8. Assembly Joint Resolution, No. 54 (Designates October of each year as Cyber Security Awareness Month)
Status: Introduced on Feb. 1, 2018, Referred to Assembly Homeland Security and State Preparedness Committee; 10/18/2018 Reported out of Assembly Committee, 2nd Reading on Oct. 18, 2018; Passed by the Assembly (76-0-0) on Oct. 29, 2018.
Purpose and Key Provisions: Assembly Joint Resolution No. 54 designates the month of October as “Cyber Security Awareness Month” in New Jersey to educate the citizens of the State on the risks of the Internet and the importance of being safe and responsible cyberspace users.
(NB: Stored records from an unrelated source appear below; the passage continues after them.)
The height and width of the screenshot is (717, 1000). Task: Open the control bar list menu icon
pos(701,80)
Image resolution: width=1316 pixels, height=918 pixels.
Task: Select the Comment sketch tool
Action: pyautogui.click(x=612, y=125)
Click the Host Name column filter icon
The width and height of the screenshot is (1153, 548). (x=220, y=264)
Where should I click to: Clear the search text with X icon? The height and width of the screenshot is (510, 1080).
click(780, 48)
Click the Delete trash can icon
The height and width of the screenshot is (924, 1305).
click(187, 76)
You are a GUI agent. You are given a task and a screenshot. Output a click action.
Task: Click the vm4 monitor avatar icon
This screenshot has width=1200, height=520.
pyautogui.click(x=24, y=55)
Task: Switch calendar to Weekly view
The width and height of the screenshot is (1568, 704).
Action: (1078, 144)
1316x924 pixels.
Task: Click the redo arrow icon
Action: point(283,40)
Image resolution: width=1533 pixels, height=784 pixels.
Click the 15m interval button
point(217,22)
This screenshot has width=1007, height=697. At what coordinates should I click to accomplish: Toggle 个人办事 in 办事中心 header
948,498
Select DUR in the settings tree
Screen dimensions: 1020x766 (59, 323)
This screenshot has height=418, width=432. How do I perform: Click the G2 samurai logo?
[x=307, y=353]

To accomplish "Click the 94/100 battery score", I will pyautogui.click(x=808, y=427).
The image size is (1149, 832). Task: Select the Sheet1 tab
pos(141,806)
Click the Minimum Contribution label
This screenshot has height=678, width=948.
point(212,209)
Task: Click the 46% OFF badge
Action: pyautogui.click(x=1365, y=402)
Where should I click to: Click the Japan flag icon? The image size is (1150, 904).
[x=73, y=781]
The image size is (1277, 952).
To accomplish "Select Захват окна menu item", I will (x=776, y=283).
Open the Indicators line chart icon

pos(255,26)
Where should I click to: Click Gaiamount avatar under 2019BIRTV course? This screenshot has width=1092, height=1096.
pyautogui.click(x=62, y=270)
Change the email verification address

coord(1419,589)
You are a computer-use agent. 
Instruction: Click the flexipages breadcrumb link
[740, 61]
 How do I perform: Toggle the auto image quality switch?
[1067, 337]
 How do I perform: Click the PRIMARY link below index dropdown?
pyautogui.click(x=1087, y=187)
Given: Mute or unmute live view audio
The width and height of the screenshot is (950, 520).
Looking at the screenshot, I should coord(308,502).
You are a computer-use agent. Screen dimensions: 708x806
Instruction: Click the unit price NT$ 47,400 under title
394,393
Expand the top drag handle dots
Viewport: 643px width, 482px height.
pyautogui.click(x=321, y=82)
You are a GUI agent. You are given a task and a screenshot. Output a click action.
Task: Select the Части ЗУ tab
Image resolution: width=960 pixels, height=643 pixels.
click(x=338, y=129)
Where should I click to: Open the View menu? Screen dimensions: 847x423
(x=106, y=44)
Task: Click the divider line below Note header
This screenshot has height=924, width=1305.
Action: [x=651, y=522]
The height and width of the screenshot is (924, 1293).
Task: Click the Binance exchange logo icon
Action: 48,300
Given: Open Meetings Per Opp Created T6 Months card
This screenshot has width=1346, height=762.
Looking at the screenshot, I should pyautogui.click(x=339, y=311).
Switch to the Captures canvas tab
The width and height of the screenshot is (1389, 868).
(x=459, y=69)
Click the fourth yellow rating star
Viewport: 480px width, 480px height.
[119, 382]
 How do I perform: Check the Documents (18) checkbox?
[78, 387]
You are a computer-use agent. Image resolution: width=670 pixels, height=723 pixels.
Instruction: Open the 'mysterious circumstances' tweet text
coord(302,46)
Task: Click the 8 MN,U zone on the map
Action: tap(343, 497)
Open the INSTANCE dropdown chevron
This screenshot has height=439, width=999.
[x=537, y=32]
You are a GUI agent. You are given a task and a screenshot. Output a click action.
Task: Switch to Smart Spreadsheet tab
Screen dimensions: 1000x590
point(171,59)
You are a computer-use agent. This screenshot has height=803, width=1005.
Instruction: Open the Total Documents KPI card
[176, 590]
The resolution also requires the Governor to issue a proclamation calling on public officials and citizens of New Jersey to observe October as “Cyber Security Awareness Month.”
This resolution will allow the State to increase awareness, education, and training to create a digital community that is safer in this State.
9. Assembly Joint Resolution, No. 86; Senate Joint Resolution, No. 22 (Urges Secretary of State to assure Legislature and public that State's electoral system is protected from foreign computer hackers)
Status: Assembly: Introduced on Feb. 15, 2018, Referred to Assembly State and Local Government Committee; Senate: Introduced Jan. 25, 2018, Referred to Senate State Government, Wagering, Tourism & Historic Preservation Committee.
Purpose and Key Provisions: This resolution urges the Secretary of State to assure the Legislature and the public that the State’s electoral system is protected from foreign computer hackers.
Companies large and small should take a moment to read the writing on the wall. The legal and regulatory considerations with respect to data privacy and cyber security continue to multiply, as does the peril for non-compliance. Persons subject to the myriad laws in this area should consider seeking counsel to discuss and assess the risks to your business, as well as potential solutions to make sure you are informed and prepared.